§ Document text
* * * * * * * * *

I'm Michael, founder of PgMustard. This is my co-host Nikolai, founder of PostgresAI.
Hey Nikolai, what are we talking about today?
Hi Michael, benchmarking.
Simple as that.
Yeah.
Very easy word.
Okay, database benchmarking.
But actually not only database benchmarking.
I think you cannot conduct database experiments benchmarks without involving also smaller micro benchmarks.
So let's talk about them as well.
And of course, in the context of databases.
Yeah, it's extremely complicated topic that I'm sure we can start simply with at least.
And I'm looking forward to seeing how far we get.
It's not something I have a ton of experience with personally, but have tried a little bit i've dipped my toe in so i'm i'm looking forward to hearing what the like the more complex
side of it can look like why difficult you just run pg bench and see how many tps you have that's
it no no like it's easy right the more i learn about it the trickier it gets but yeah actually
i'm i absolutely agree with you i i consider myself as a 1% of database benchmarking expert,
not knowing other 99%,
trying to constantly learn and study more areas.
So I agree, this is a very deep topic
where you think the more you know,
the more you understand you don't know, right?
Yeah. Awesome. So where should we start?
We should start about the goals, I think, for benchmarking. There are several cases I can think
of. Number one goal, usually, let's check the limits. And why is it so? Because by default,
PgBench does exactly that. It doesn't limit your TPS, doesn't limit anything. So you are checking,
you're basically performing stress testing, not just regular load testing, but stress testing.
You're exploring limits of your system. And the limits, of course, depend on the various factors
and on database itself and workload itself. But if you just get just get pgbench and just create i don't know like
100 million records in pgbench accounts i think it's dash i 10 000 or so i don't remember by
default dash i1 initialization step means 100 000 rows in the table right so basically it's just a single just only one table is big others other
three tables are small and then you just if you do it as is it will run as much as many tps as
possible if you remember that you have not only one core but many cores you will probably try to
use dash c and dash j and then it's already more interesting. But basically,
you're performing stress testing. And exploring limits, it's definitely a good goal. But I think
it should not be number one goal for database engineers. Number one goal should be, let's
make data driven decision when comparing several situations. For example, we want to upgrade, perform major upgrade,
and we want to compare the system behavior before and after.

* * * * * * * * *

§ Actions to take
A. In the benchmarking transcript, what does the speaker say the number one goal for database engineers should be?
B. Continue the benchmarking transcript from the point where it stops.

§ Data section
* * * * * * * * *

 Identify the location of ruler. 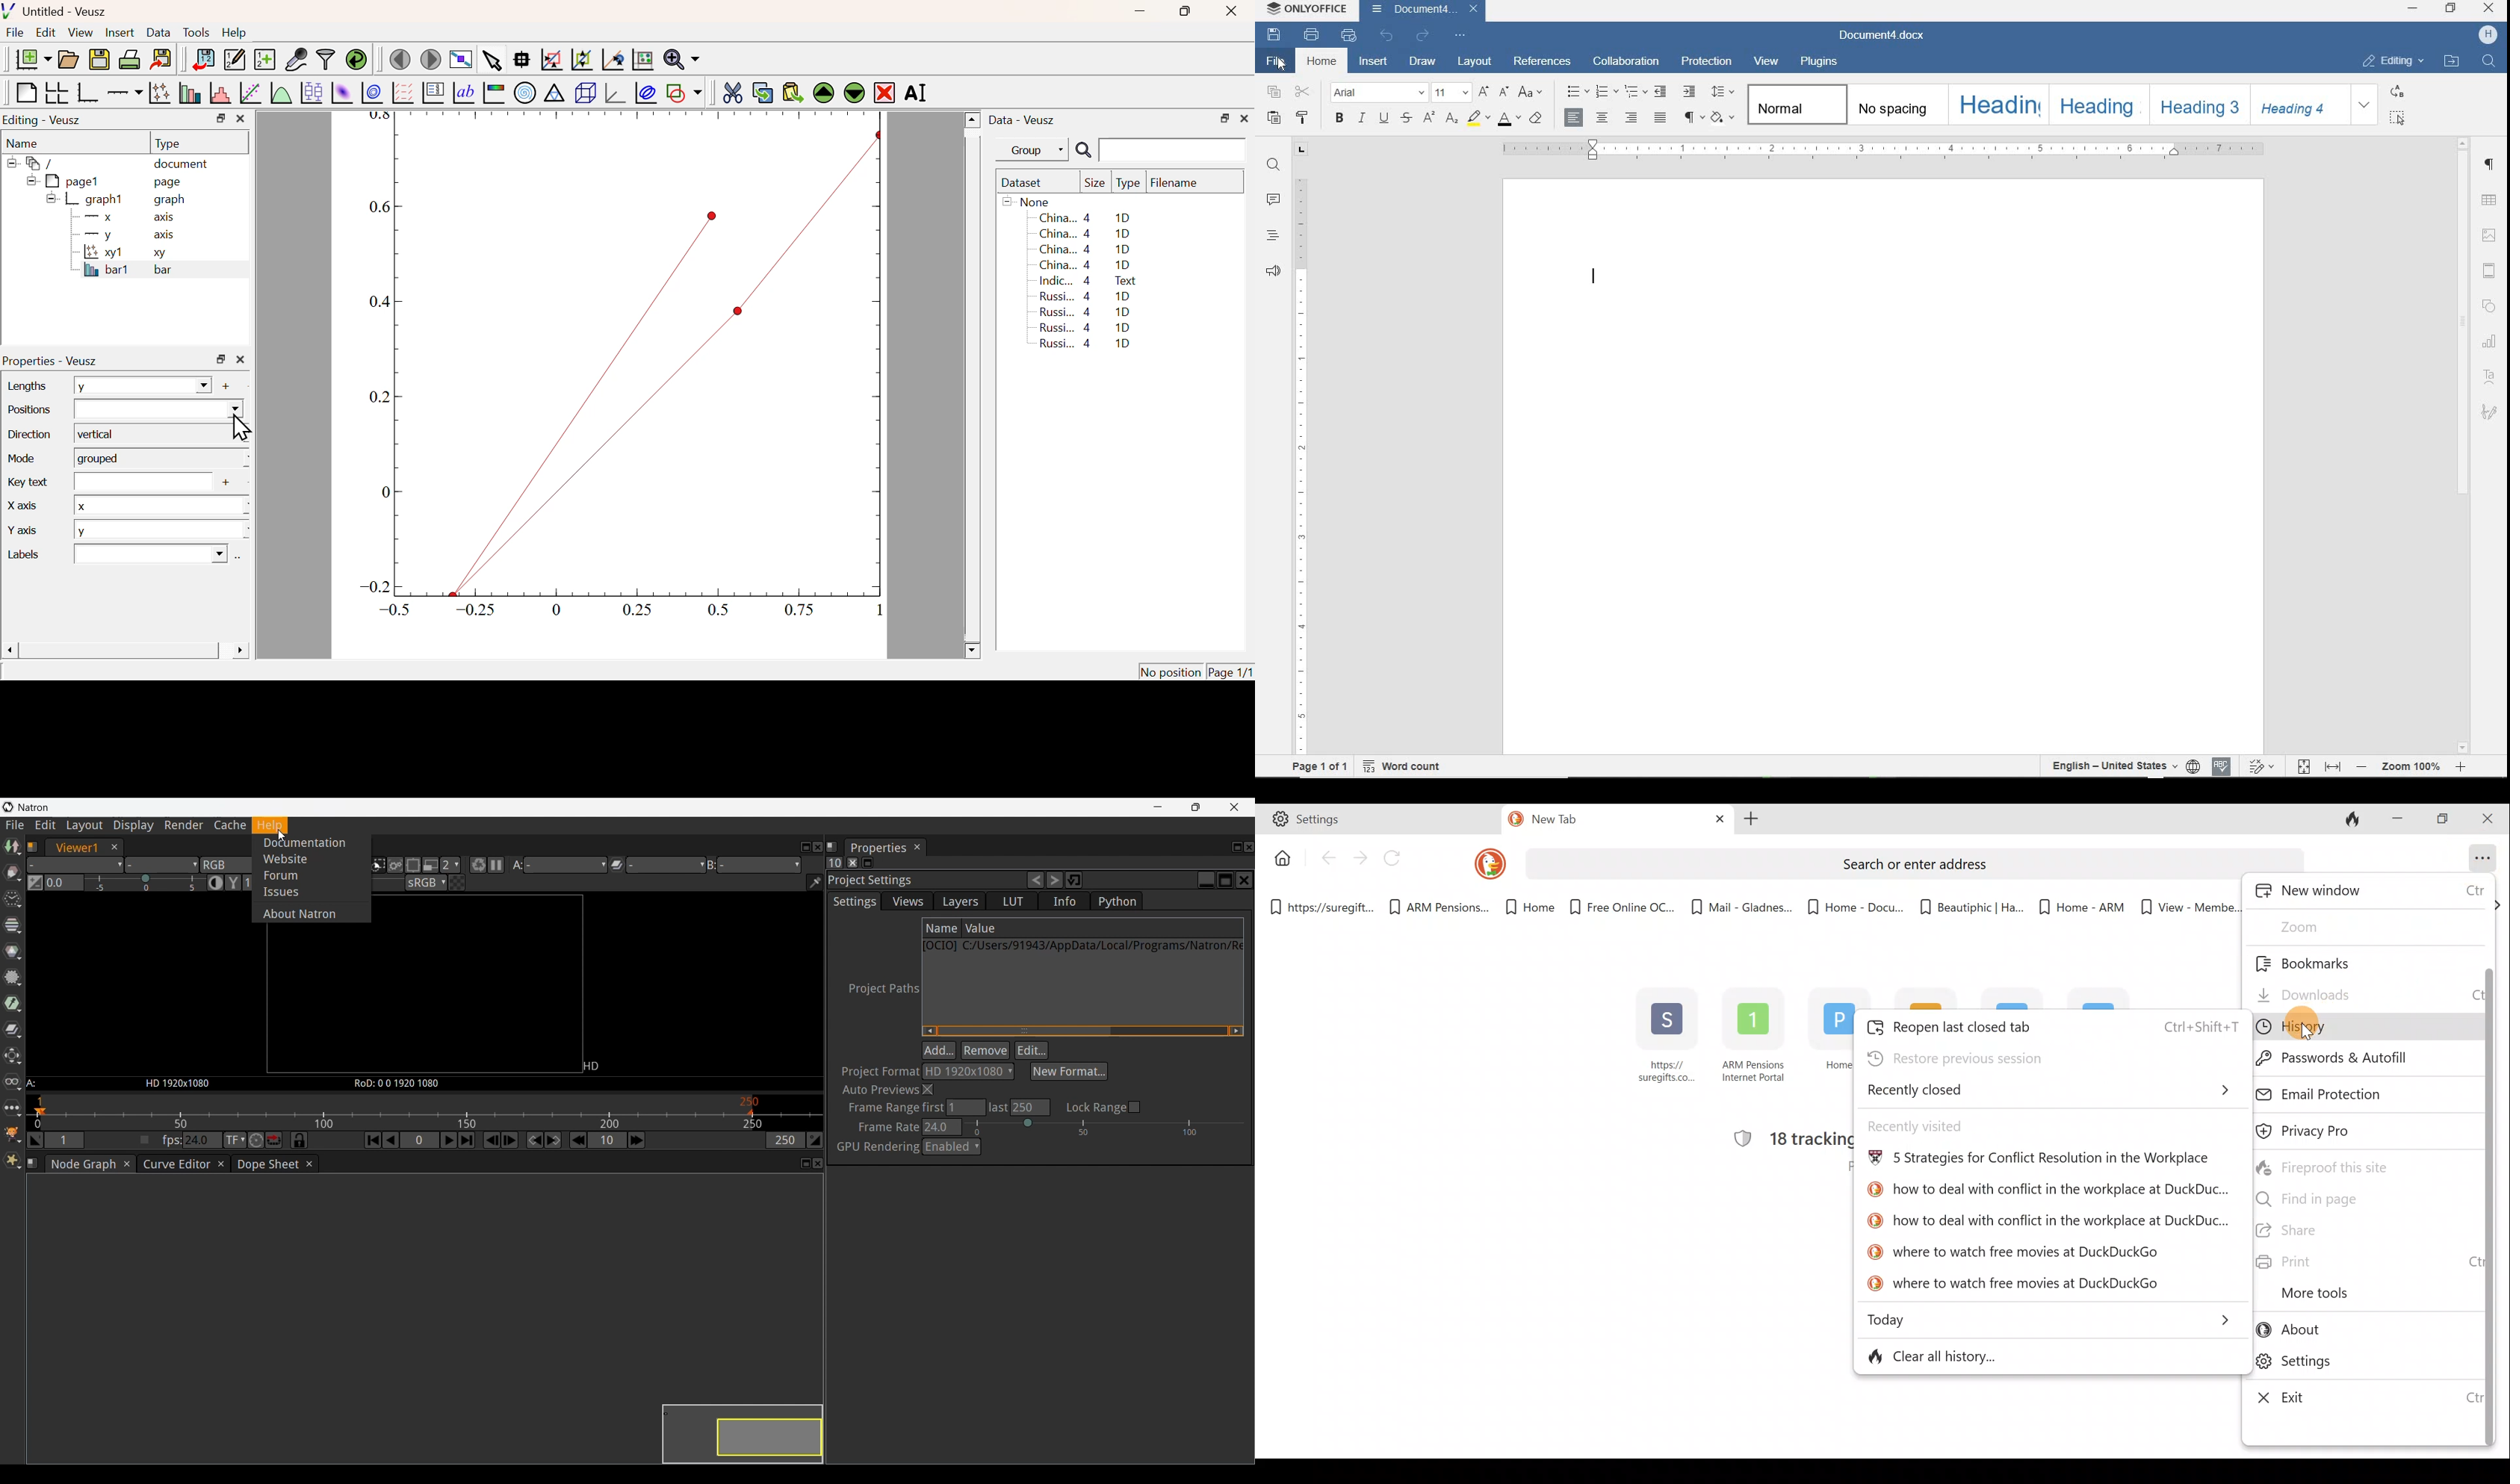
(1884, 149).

* * * * * * * * *

§ Response list
A. Making data-driven decisions when comparing several situations.

B.
So second goal, and I think it's more important than exploring limits.
Knowing limits is definitely a good thing,
but we don't want our system in production to live near to limits in saturation so we wanted it to
live like CPU below 50% other resources network memory and disk I or they should
be below some thresholds so that's why a second goal supporting decisions I think
it's more important and I wish a pidgey bench default behavior was like let's limit tps to have some more
realistic situation and focus on latencies so second goal second goal is making decisions and
what about other goals what do you think there are a couple of more maybe well on the on the
decisions front i think that's super interesting and i think there's maybe even a couple of
categories within that we might be checking something we hope would be an improvement so it's kind of it's kind
of like an experiment like you have a hypothesis it i might be checking something that i hope has
improved matters or i might be checking something like the upgrade and trying to check that there
aren't any regressions so either way i have kind of like a null hypothesis and i might be trying
hoping for an improvement or i might be just checking that there aren't there isn't a big change in the other
direction the other times i see this is like new new feature work people planning ahead i think
that's your so if people want to kind of plan ahead see see how much headroom they have but i
guess that's the seeing where limits are i guess it's the micro benchmark side of things that you
were talking about but even in just little performance optimizations, if people are doing performance work,
they might want to check on a smaller scale. I have an idea. Let's keep goal number one
as a stress test to understand limits. And let's split the goal number two to two goals,
like number two and number three. Number two will be exactly regression testing. So you want to ensure that it won't become worse at least,
but maybe it will be improved in various aspects.
And the goal number three is, for example,
imagine a situation when you need to deploy a new system
and you need to make a choice between various types of instances.
So it's not regression.
It's making a decision what type of platform Intel versus AMD
or ARM to use and so on, which type of disks to choose. So you're comparing various things and
make choice. As for micro benchmarks, I think this is underlying goal, which needs to be involved in
each goal. But I have number four goal, actually. Benchmarking to advertise
some products.
Yeah, the famous benchmarking. But it is often because it's the because a lot of the
other ones are internal benchmarks. It the one that a lot of us see other companies publishing,
the majority of benchmarks we'll see out in the world are these kind of marketing posts that are often vendors comparing themselves to others based on
some standard. Sometimes I like this. For example, I remember the post from Alexander Kortkov,
Postgres, how to make it possible to have 1 million TPS with Postgres. It was 9.4 or 0.5,
and some improvements were made in the buffer pool behavior and so on
to reduce contention and so on.
It was a good post.
And it was also done in pairing mode with MySQL folks.
So MySQL also achieved 1 million TPS.
Select only, but still both systems achieve that relatively at the same time.
So four goals, right?
Big goals.
And I think number two and three, maybe two is more important.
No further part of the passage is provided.